O domínio do Iguatemi São Paulo e da Daslu no comércio de alto luxo da Zona Sul da capital paulista será posto à prova a partir de 2008 e 2009, com a entrada de três concorrentes de peso - os shoppings centers Vila Olímpia e Cidade Jardim e o empreendimento que a Iguatemi Empresa de Shopping Center (Iesc) desenvolve em parceria com a Wtorre. A concentração da disputa pelos consumidores Classe AA de São Paulo numa mesma região levanta dúvidas sobre a viabilidade econômica de todos os projetos. Especialistas acreditam que alguns deles possam ter que buscar outros públicos para sobreviver no mercado.

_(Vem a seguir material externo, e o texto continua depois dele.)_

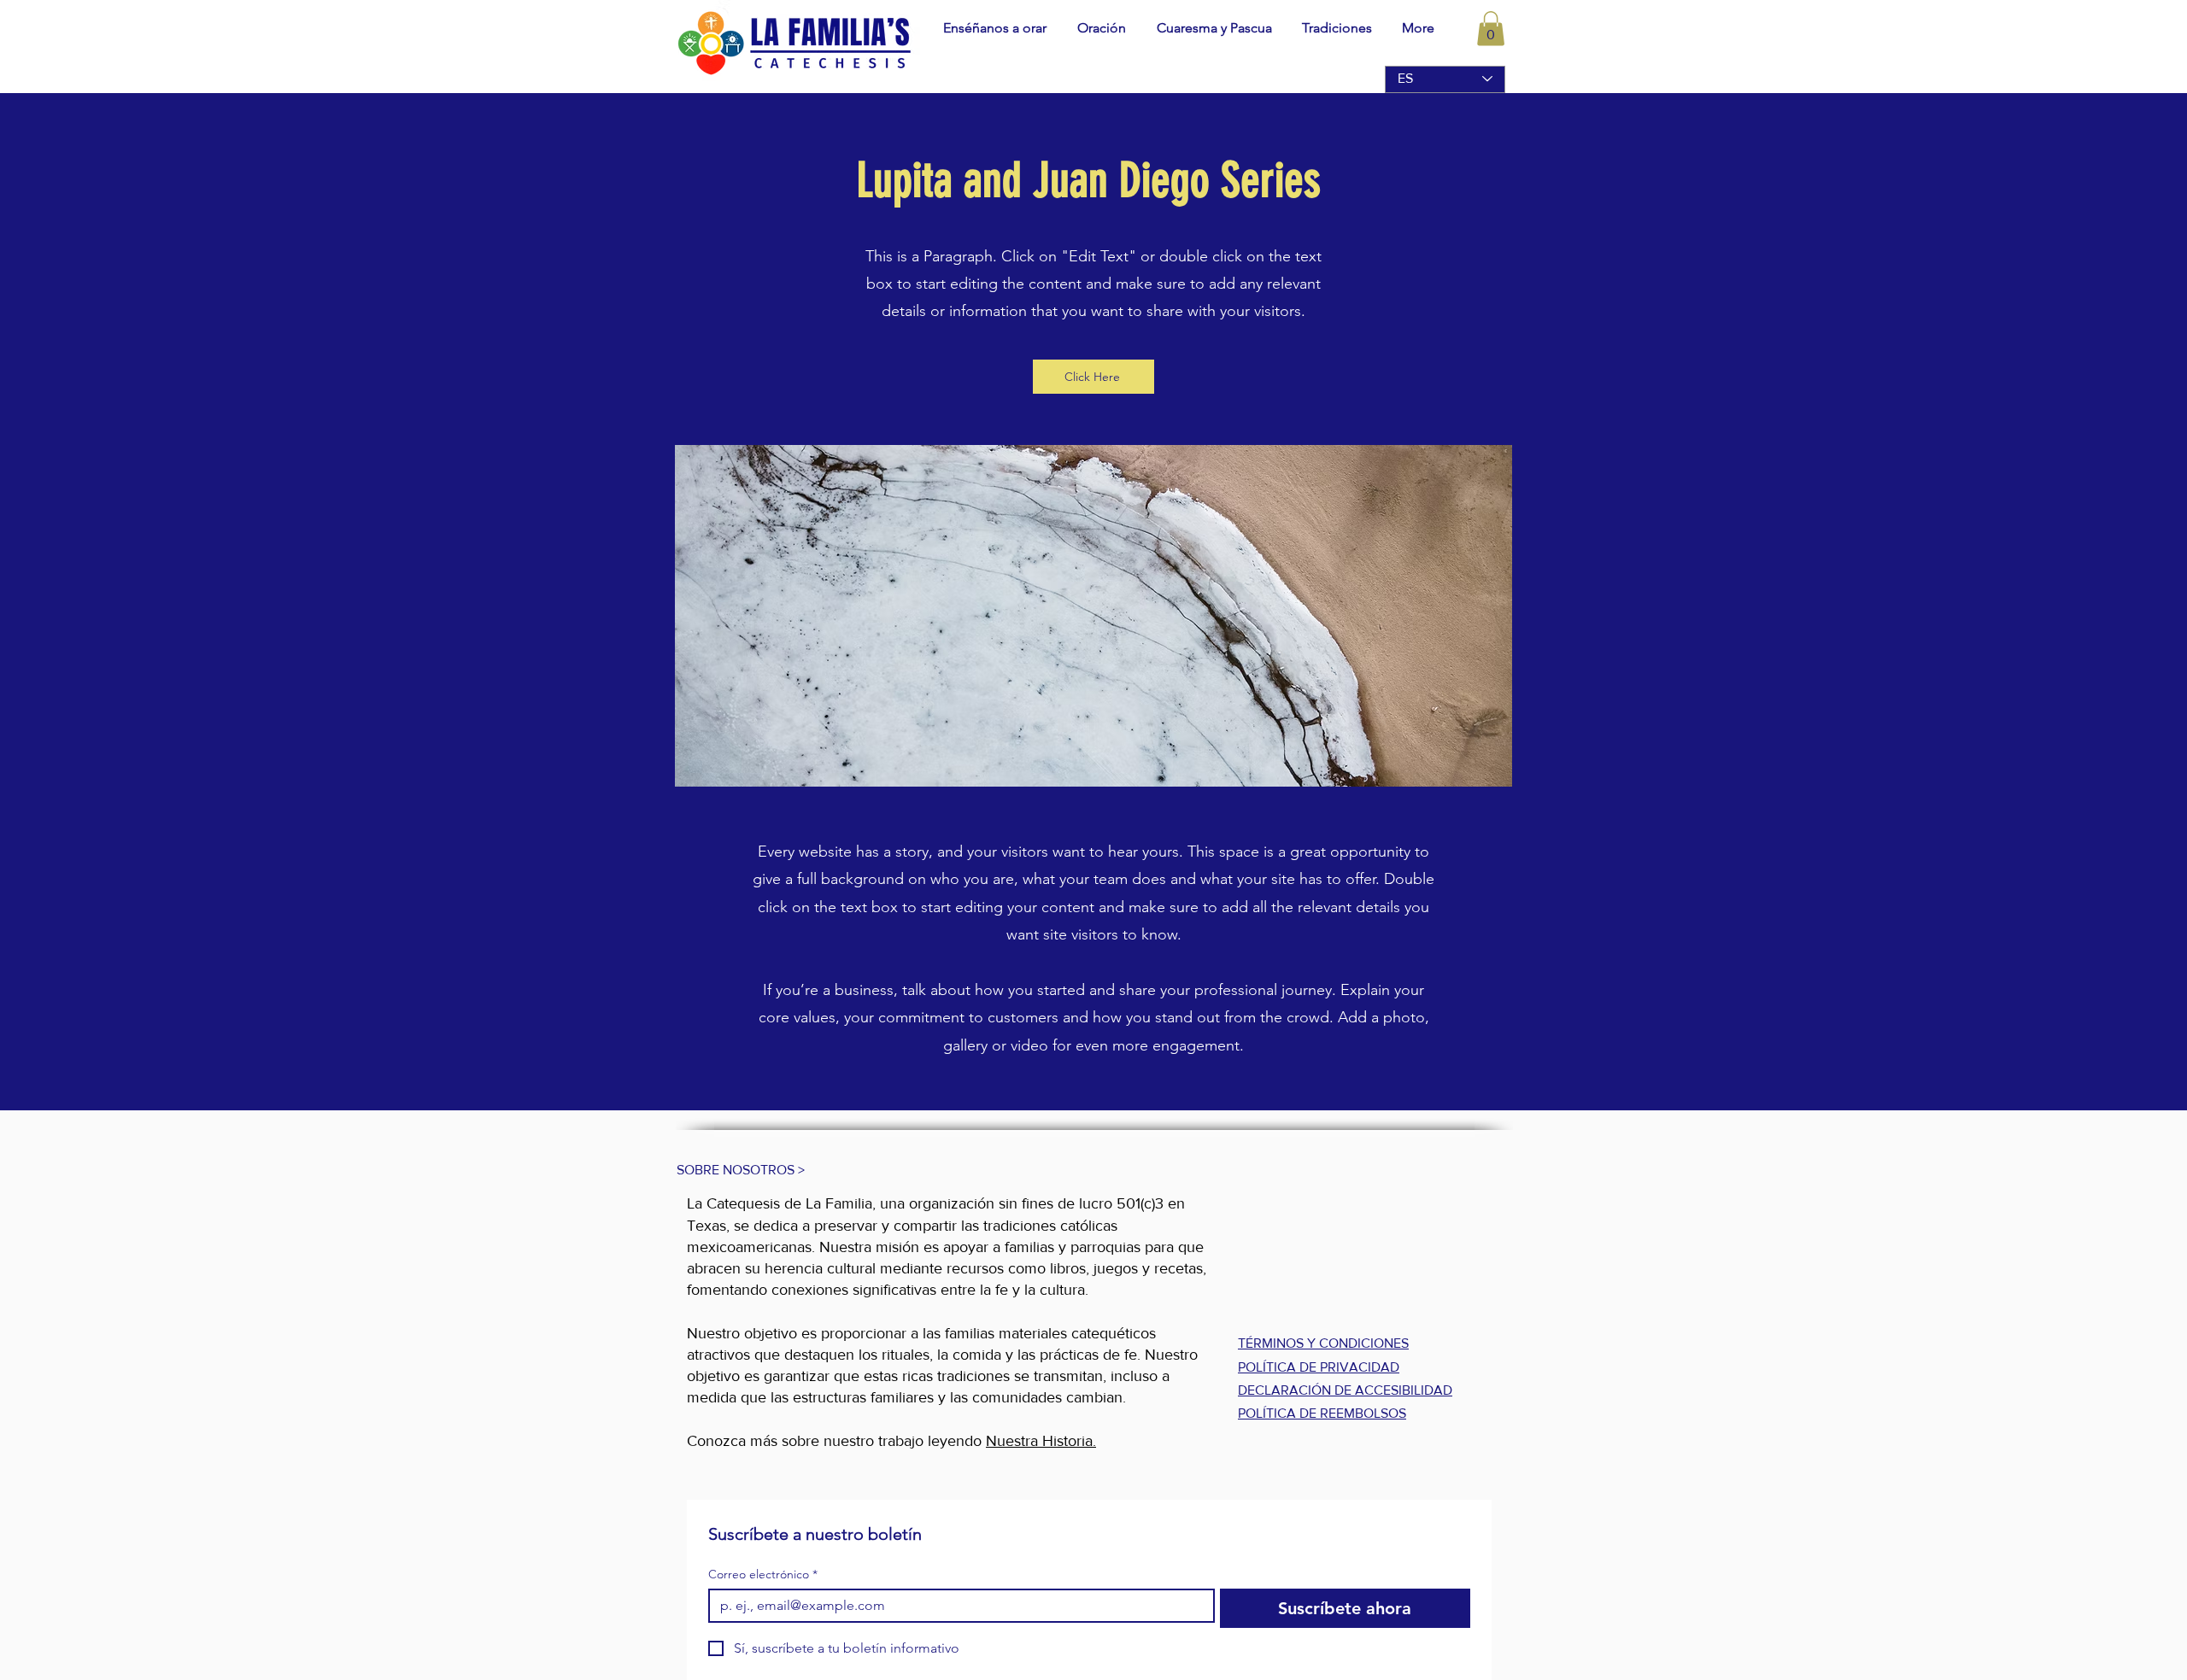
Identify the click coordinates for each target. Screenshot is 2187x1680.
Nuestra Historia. (1041, 1440)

Na avaliação do sócio da consultoria Intermart Austin, Marcos Romiti, o mercado de luxo já está bem atendido pelos empreendimentos existentes. "Quando todos os projetos em desenvolvimento na Zona Sul de São Paulo voltados para o alto padrão derem início às suas atividades, não haverá demanda suficiente", diz. Um ou dois deles terão de ir para a classe média, cujo consumo está em franco crescimento, acrescenta o consultor.
O diretor executivo da Associação Brasileira de Shopping Centers (Abrasce), Luiz Fernando Pinto Veiga, tem uma visão mais otimista sobre esse mercado. Os projetos são de empresas consolidadas, que não partem para aventuras, diz o diretor. Veiga destaca que os projetos são desenvolvidos apenas após a realização de pesquisas sobre o potencial de consumo desses mercados.
Grifes disputadas - Atentas às oportunidades desse mercado, as empresas de shopping centers estão disputando lojas de grifes que possam atrair o público de alto padrão e também outras marcas sofisticadas. Para quem trabalha no mercado de luxo, é importante quais outras lojas já estão naquele empreendimento. Boas marcas funcionam como aval para os shopping centers, diz Romiti, da Intermart Austin. Veiga, da Abrasce, lembra que, na disputa dos lojistas pelas empresas de shopping do mesmo segmento - no caso, o alto padrão - pesa também o preço da locação das lojas.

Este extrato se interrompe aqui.